I'll be using 5.00mm holes for all my M4 threaded insert holes for the project. 

I've now started doing some basic art design. This has forced me to do something I never, in the course of my entire existence, thought I'd be voluntarily doing: art history research. 

I can't recommend this article enough. In it, the author analyzes the art styles of the two main factions in Arcane - the orderly, wealthy Piltover, and chaotic, destitute Zaun. 

Piltover uses primarily artistic cues taken from the phase of art called "Art Deco", characterized by geometric shapes and patterns. On the other hand, the underworld of Zaun is stylistically inspired by "Art Nouveau".

The Art Deco style, aka, Piltover, is more appealing to me, and also much more practical for 3D printing and my extremely limited art skills, so I'll be moving to design based on that. 

Here are some screencaps from the show I've been using for inspiration. Note the geometric shapes and clean lines. 

I've decided to theme this cat feeder with hexagons, because they're a very fun mathematical shape, are very versatile, and have lots of fun opportunities. 

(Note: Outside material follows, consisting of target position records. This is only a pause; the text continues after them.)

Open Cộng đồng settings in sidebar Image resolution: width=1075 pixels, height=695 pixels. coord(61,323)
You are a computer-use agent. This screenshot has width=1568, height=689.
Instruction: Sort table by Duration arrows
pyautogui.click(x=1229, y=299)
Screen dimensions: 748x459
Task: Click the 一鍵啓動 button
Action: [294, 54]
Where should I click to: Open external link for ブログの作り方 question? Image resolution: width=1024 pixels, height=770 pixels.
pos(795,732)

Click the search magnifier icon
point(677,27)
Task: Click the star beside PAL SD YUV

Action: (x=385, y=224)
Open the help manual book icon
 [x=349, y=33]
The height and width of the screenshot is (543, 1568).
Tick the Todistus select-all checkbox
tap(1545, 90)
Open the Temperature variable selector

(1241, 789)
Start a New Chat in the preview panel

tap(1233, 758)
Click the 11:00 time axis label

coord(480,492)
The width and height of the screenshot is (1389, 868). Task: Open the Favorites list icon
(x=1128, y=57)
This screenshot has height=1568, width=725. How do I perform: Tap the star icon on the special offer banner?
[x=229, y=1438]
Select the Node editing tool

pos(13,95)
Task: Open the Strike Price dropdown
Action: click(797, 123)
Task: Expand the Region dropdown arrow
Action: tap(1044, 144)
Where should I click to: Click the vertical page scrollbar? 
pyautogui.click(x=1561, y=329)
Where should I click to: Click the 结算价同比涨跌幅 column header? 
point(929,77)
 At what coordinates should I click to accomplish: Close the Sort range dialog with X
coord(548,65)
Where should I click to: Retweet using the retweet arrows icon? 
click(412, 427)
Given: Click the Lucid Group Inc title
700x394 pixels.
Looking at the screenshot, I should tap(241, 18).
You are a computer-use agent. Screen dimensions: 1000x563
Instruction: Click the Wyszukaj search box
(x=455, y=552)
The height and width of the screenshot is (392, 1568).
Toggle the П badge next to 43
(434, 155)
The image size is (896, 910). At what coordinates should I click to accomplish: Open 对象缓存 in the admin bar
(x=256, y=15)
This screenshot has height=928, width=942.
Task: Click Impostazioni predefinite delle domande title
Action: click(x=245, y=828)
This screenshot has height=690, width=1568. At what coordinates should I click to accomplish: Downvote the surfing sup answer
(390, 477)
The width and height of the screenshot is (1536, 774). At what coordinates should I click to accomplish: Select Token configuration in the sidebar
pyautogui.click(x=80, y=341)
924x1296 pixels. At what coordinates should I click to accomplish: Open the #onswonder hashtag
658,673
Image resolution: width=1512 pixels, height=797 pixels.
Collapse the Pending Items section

Here's what I have as a starting point. The copper color are inset pieces that I'll print separately and spray paint copper-colored (color subject to change). 

Finally, it has occurred to me that Arcane is not exactly steampunk, due to the presence of magic. After some research, I've seen a few folks recommend calling this magepunk. There's also a subreddit dedicated to something called Aetherpunk, which I think is pretty similar to what I'm looking for. 

I am excited to finally have some sort of an assembly coming together! 

I have modeled the motor using the datasheet and some calipers.

I have also discovered the magic of GrabCAD for things like standard bolts and nuts. 

I have now started the assembly model of the actual cat feeder. I have added mounting brackets and the wheels to the motor. Sadly, when I did this, I realized that my wheels are not symmetrical, and so they would need to turn opposite directions in order to work as scoops like intended.   

I could just design a mirror image wheel, or I could redesign the wheel to work if rotating in either direction. I must think on which is the better route to take here. 

With no jams, highly reliable feed deployment, and simple geometry, I'm proud to present after four iterations, the feed mechanism for the Feline Sustenance Amplifier!

Notice the much higher baffle, resulting in far better access to the wheel from the feed chute. Also notice the entire chute has moved laterally much closer to the wheel. 

After extensive tests, no jams occurred, and food moved consistently and smoothly through the deployment assembly.

What's next? I don't know. I'm so excited to finally have this working I haven't thought much about it. 

I think next steps will be: 

1. Modeling the motor
2. Creating a motor mounting scheme that allows access to both sides (unlike this one)
3. Getting two feed wheels going at the same time. 

Looking further ahead, other things that need doing:

1. Determining how to design some nice steampunky big gears
2. Determining what kind of pipes I want to use for aesthetics
3. Designing artistic design which manage to capture the inspiring melding of steampunk and art-deco so effectively used in Arcane.